REQUIREMENTS:
Rewrite all of the records below as a numbered list, one line per item, and leave out every blank line.

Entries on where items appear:
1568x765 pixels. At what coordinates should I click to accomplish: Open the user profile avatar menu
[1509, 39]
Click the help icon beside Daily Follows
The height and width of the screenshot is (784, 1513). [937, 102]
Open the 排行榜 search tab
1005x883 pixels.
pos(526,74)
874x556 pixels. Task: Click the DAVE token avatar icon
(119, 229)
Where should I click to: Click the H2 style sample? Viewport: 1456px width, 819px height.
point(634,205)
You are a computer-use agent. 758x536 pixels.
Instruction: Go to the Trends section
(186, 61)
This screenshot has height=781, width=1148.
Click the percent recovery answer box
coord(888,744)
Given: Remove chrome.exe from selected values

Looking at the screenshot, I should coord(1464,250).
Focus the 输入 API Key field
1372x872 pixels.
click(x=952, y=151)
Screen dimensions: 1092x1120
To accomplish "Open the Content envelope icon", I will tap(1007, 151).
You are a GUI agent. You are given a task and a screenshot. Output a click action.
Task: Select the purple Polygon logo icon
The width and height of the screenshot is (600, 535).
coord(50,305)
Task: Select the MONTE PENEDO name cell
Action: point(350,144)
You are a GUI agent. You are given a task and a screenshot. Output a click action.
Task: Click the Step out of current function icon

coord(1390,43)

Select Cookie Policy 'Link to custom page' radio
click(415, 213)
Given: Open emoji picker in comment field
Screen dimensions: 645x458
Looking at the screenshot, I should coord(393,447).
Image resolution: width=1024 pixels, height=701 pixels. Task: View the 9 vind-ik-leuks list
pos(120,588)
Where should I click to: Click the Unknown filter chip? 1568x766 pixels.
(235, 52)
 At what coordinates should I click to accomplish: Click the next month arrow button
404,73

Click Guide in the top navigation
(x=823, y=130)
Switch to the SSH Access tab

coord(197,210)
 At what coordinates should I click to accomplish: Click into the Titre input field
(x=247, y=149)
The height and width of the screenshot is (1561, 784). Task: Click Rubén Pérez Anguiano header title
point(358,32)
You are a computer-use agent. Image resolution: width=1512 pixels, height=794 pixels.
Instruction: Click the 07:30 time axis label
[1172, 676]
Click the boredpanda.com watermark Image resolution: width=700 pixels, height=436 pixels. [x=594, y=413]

ANSWER TO THE TASK:
1. 1568x765 pixels. At what coordinates should I click to accomplish: Open the user profile avatar menu
2. [1509, 39]
3. Click the help icon beside Daily Follows
4. The height and width of the screenshot is (784, 1513). [937, 102]
5. Open the 排行榜 search tab
6. 1005x883 pixels.
7. pos(526,74)
8. 874x556 pixels. Task: Click the DAVE token avatar icon
9. (119, 229)
10. Where should I click to: Click the H2 style sample? Viewport: 1456px width, 819px height.
11. point(634,205)
12. You are a computer-use agent. 758x536 pixels.
13. Instruction: Go to the Trends section
14. (186, 61)
15. This screenshot has height=781, width=1148.
16. Click the percent recovery answer box
17. coord(888,744)
18. Given: Remove chrome.exe from selected values
19. Looking at the screenshot, I should coord(1464,250).
20. Focus the 输入 API Key field
21. 1372x872 pixels.
22. click(x=952, y=151)
23. Screen dimensions: 1092x1120
24. To accomplish "Open the Content envelope icon", I will tap(1007, 151).
25. You are a GUI agent. You are given a task and a screenshot. Output a click action.
26. Task: Select the purple Polygon logo icon
27. The width and height of the screenshot is (600, 535).
28. coord(50,305)
29. Task: Select the MONTE PENEDO name cell
30. Action: point(350,144)
31. You are a GUI agent. You are given a task and a screenshot. Output a click action.
32. Task: Click the Step out of current function icon
33. coord(1390,43)
34. Select Cookie Policy 'Link to custom page' radio
35. click(415, 213)
36. Given: Open emoji picker in comment field
37. Screen dimensions: 645x458
38. Looking at the screenshot, I should coord(393,447).
39. Image resolution: width=1024 pixels, height=701 pixels. Task: View the 9 vind-ik-leuks list
40. pos(120,588)
41. Where should I click to: Click the Unknown filter chip? 1568x766 pixels.
42. (235, 52)
43.  At what coordinates should I click to accomplish: Click the next month arrow button
44. 404,73
45. Click Guide in the top navigation
46. (x=823, y=130)
47. Switch to the SSH Access tab
48. coord(197,210)
49.  At what coordinates should I click to accomplish: Click into the Titre input field
50. (x=247, y=149)
51. The height and width of the screenshot is (1561, 784). Task: Click Rubén Pérez Anguiano header title
52. point(358,32)
53. You are a computer-use agent. Image resolution: width=1512 pixels, height=794 pixels.
54. Instruction: Click the 07:30 time axis label
55. [1172, 676]
56. Click the boredpanda.com watermark Image resolution: width=700 pixels, height=436 pixels. [x=594, y=413]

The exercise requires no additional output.